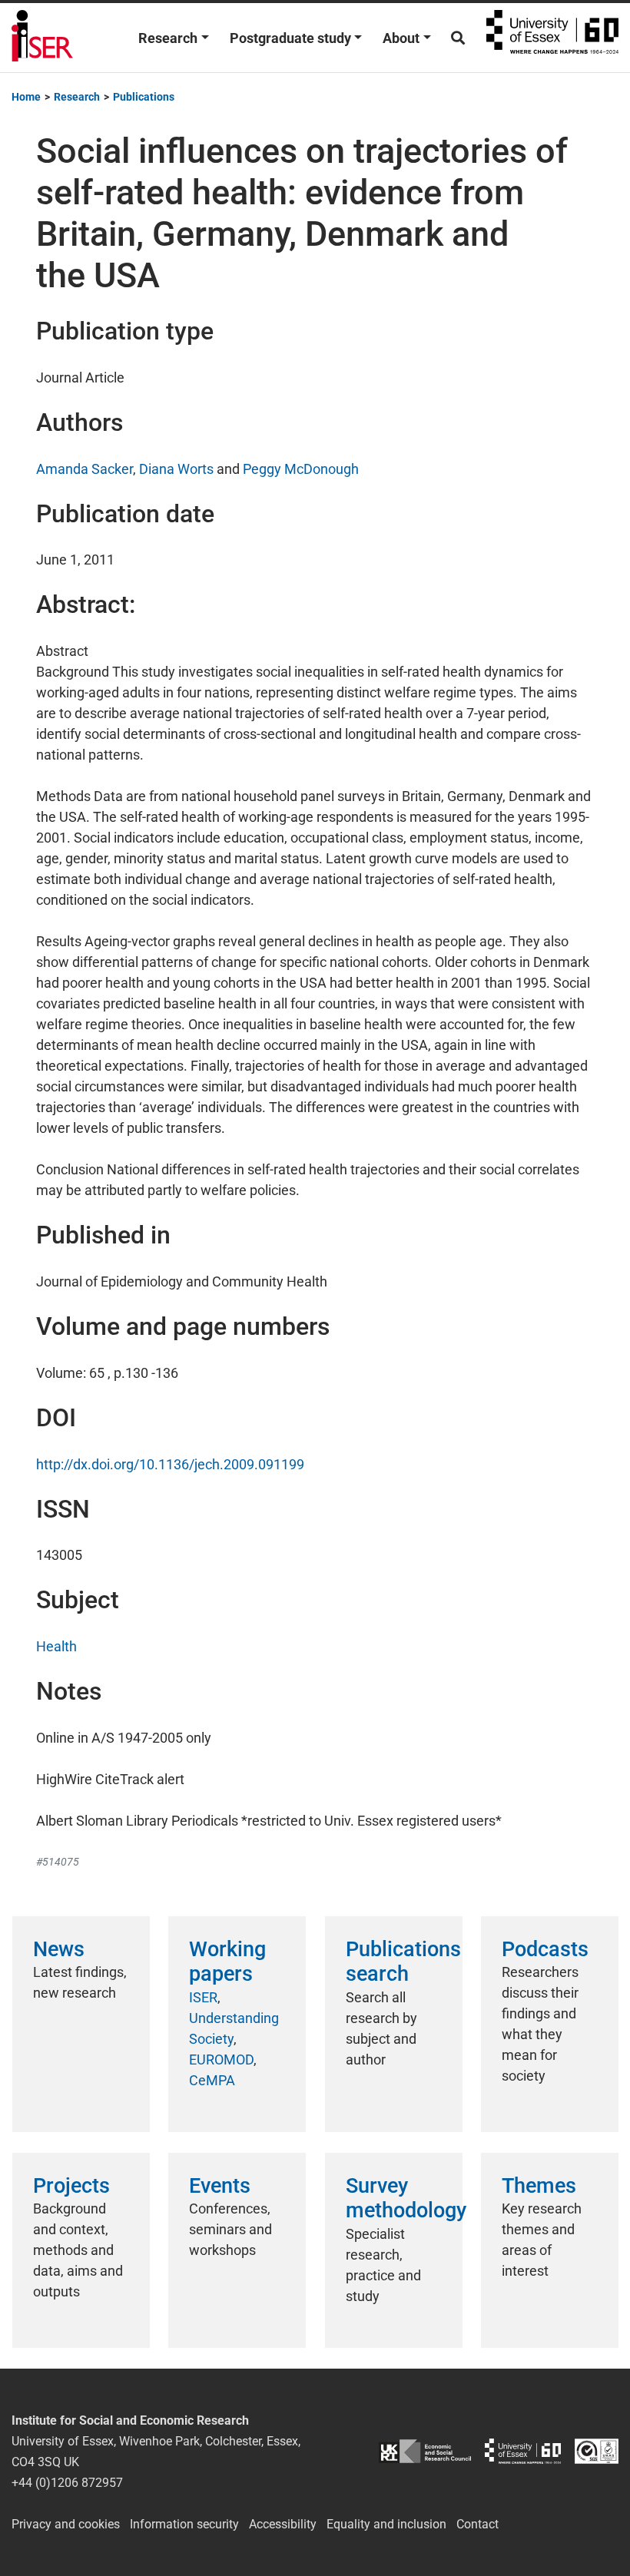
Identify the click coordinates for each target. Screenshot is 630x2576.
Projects (71, 2186)
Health (56, 1646)
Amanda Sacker (84, 469)
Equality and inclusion (386, 2524)
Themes (539, 2186)
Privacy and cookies (66, 2524)
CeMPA (212, 2080)
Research (167, 38)
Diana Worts (176, 469)
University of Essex (552, 37)
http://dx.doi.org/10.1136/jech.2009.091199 (170, 1464)
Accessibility (283, 2524)
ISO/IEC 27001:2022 (596, 2451)
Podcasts (545, 1949)
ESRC (425, 2451)
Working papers (227, 1961)
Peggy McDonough (301, 469)
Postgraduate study (290, 38)
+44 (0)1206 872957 (67, 2482)
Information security (184, 2524)
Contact (477, 2524)
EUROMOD (221, 2059)
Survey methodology (406, 2198)
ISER (203, 1997)
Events (219, 2186)
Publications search (403, 1961)
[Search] (458, 38)
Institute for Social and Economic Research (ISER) (42, 37)
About (401, 38)
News (59, 1949)
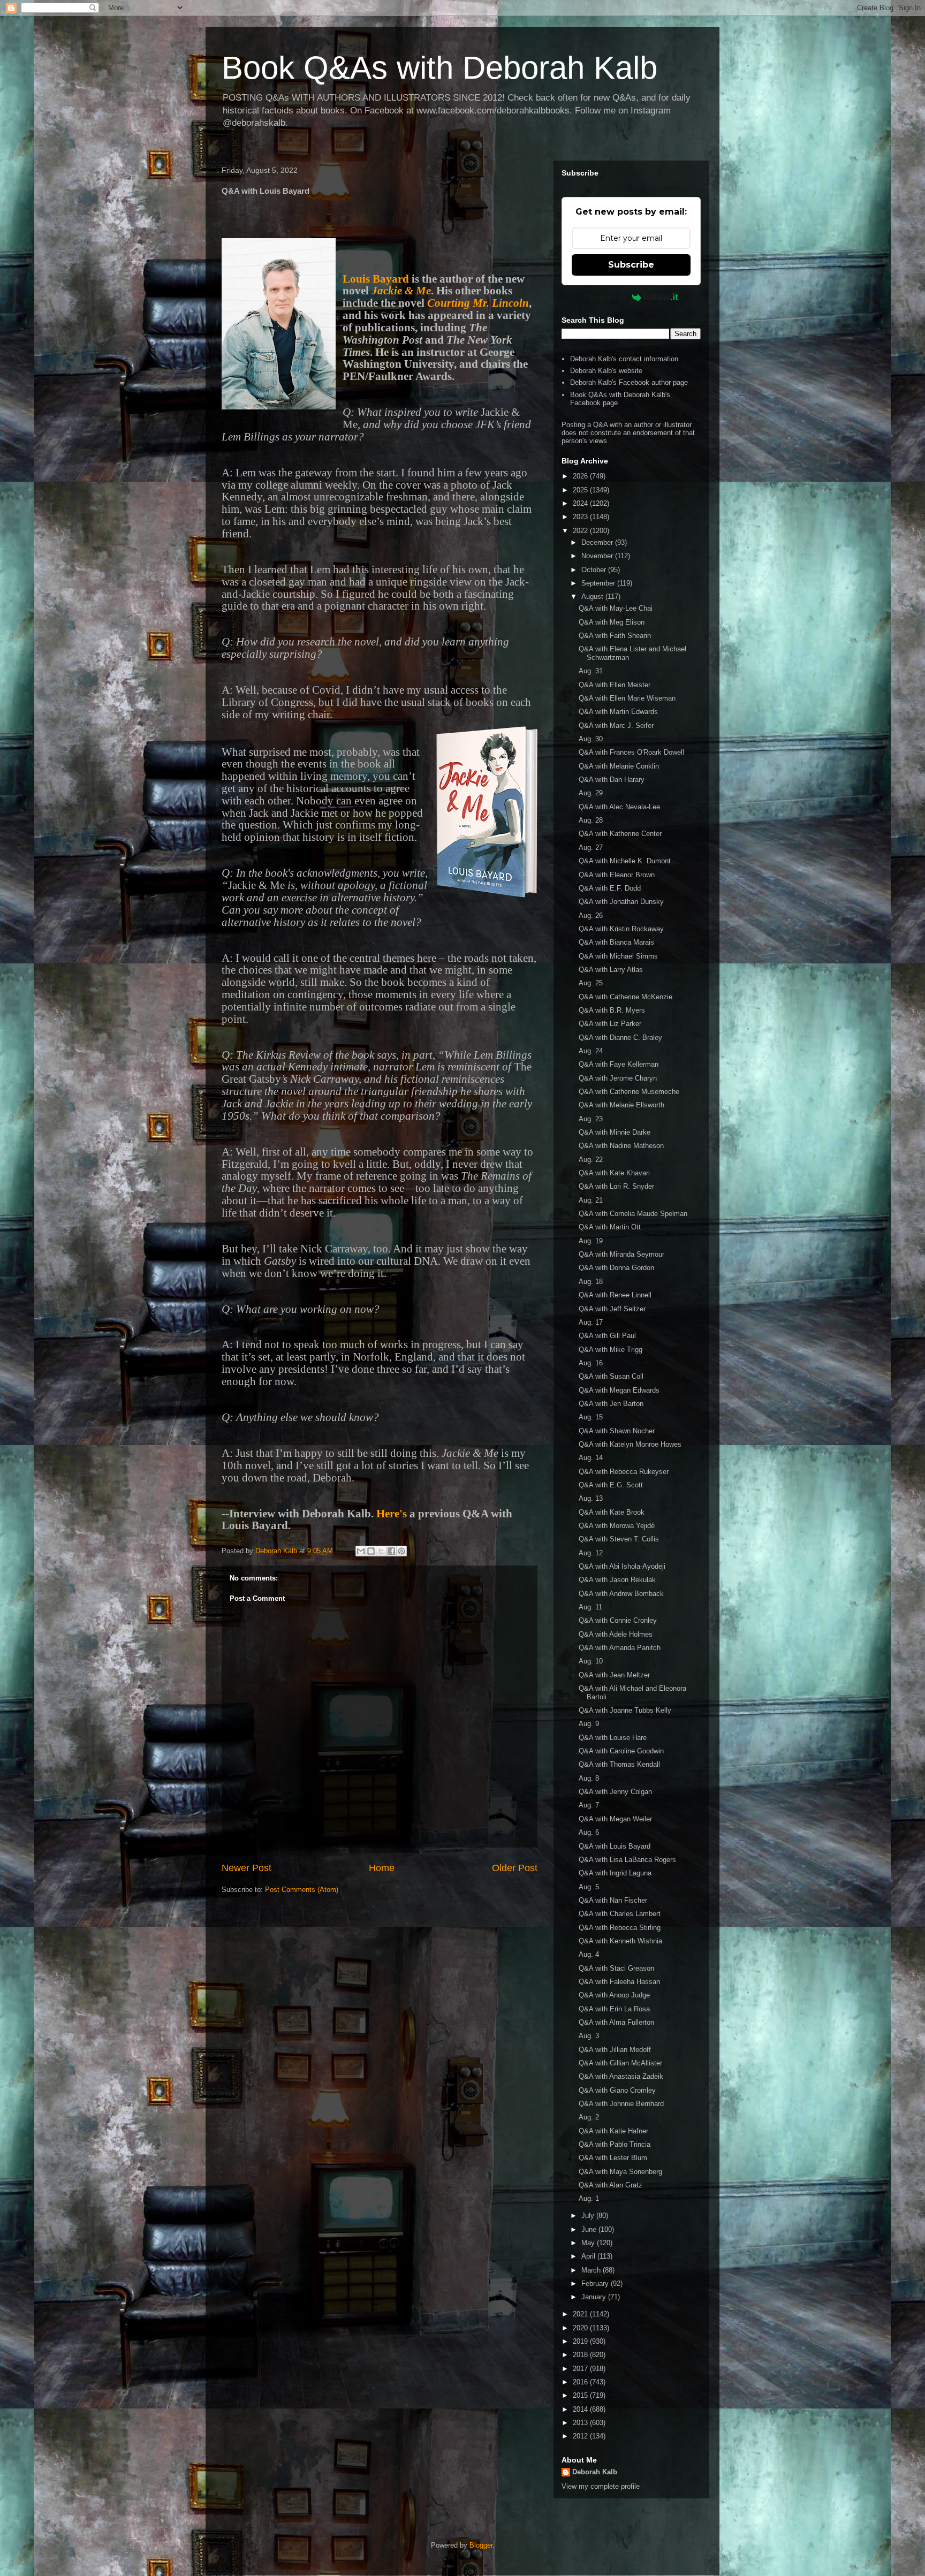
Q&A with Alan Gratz (610, 2185)
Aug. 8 (589, 1778)
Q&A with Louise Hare (613, 1738)
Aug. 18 (591, 1282)
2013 (581, 2423)
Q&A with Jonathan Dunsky (621, 902)
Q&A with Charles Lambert (620, 1914)
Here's (391, 1513)
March (592, 2270)
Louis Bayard (376, 278)
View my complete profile (601, 2486)
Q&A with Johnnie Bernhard (621, 2104)
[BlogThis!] (371, 1551)
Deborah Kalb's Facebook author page (629, 382)
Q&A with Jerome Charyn (618, 1078)
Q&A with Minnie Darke (614, 1132)
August (593, 596)
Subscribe (631, 265)
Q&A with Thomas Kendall (619, 1764)
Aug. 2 (589, 2117)
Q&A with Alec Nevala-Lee (619, 807)
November (598, 556)
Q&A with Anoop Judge (614, 1995)
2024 (581, 503)
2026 (581, 476)
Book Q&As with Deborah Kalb (439, 68)
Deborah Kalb (594, 2472)
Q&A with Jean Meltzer (614, 1675)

+ + +

Retype the lines starting with the one that holds "Health (56, 1646)" and ending with the last line of the data above, both included; skip the pictures.

Health (56, 1646)
Amanda Sacker (84, 469)
Equality and inclusion (386, 2524)
Themes (539, 2186)
Privacy and cookies (66, 2524)
CeMPA (212, 2080)
Research (167, 38)
Diana Worts (176, 469)
University of Essex (552, 37)
http://dx.doi.org/10.1136/jech.2009.091199 (170, 1464)
Accessibility (283, 2524)
ISO/IEC 27001:2022 (596, 2451)
Podcasts (545, 1949)
ESRC (425, 2451)
Working papers (227, 1961)
Peggy McDonough (301, 469)
Postgraduate study (290, 38)
+44 (0)1206 872957 (67, 2482)
Information security (184, 2524)
Contact (477, 2524)
EUROMOD (221, 2059)
Survey methodology (406, 2198)
ISER (203, 1997)
Events (219, 2186)
Publications search (403, 1961)
[Search] (458, 38)
Institute for Social and Economic Research (ISER) (42, 37)
About (401, 38)
News (59, 1949)
Q&A with Alan Gratz (610, 2185)
Aug. 8 (589, 1778)
Q&A with Louise Hare (613, 1738)
Aug. 18 (591, 1282)
2013 (581, 2423)
Q&A with Jonathan Dunsky (621, 902)
Q&A with Charles Lambert (620, 1914)
Here's (391, 1513)
March (592, 2270)
Louis Bayard (376, 278)
View my complete profile (601, 2486)
Q&A with Johnnie Bernhard (621, 2104)
[BlogThis!] (371, 1551)
Deborah Kalb's Facebook author page (629, 382)
Q&A with Jerome Charyn (618, 1078)
Q&A with Minnie Darke (614, 1132)
August (593, 596)
Subscribe (631, 265)
Q&A with Thomas Kendall (619, 1764)
Aug. 2 (589, 2117)
Q&A with Alec Nevala-Lee (619, 807)
November (598, 556)
Q&A with Anoop Judge (614, 1995)
2024 (581, 503)
2026 (581, 476)
Book Q&As with Deborah Kalb (439, 68)
Deborah Kalb (594, 2472)
Q&A with Jean Meltzer (614, 1675)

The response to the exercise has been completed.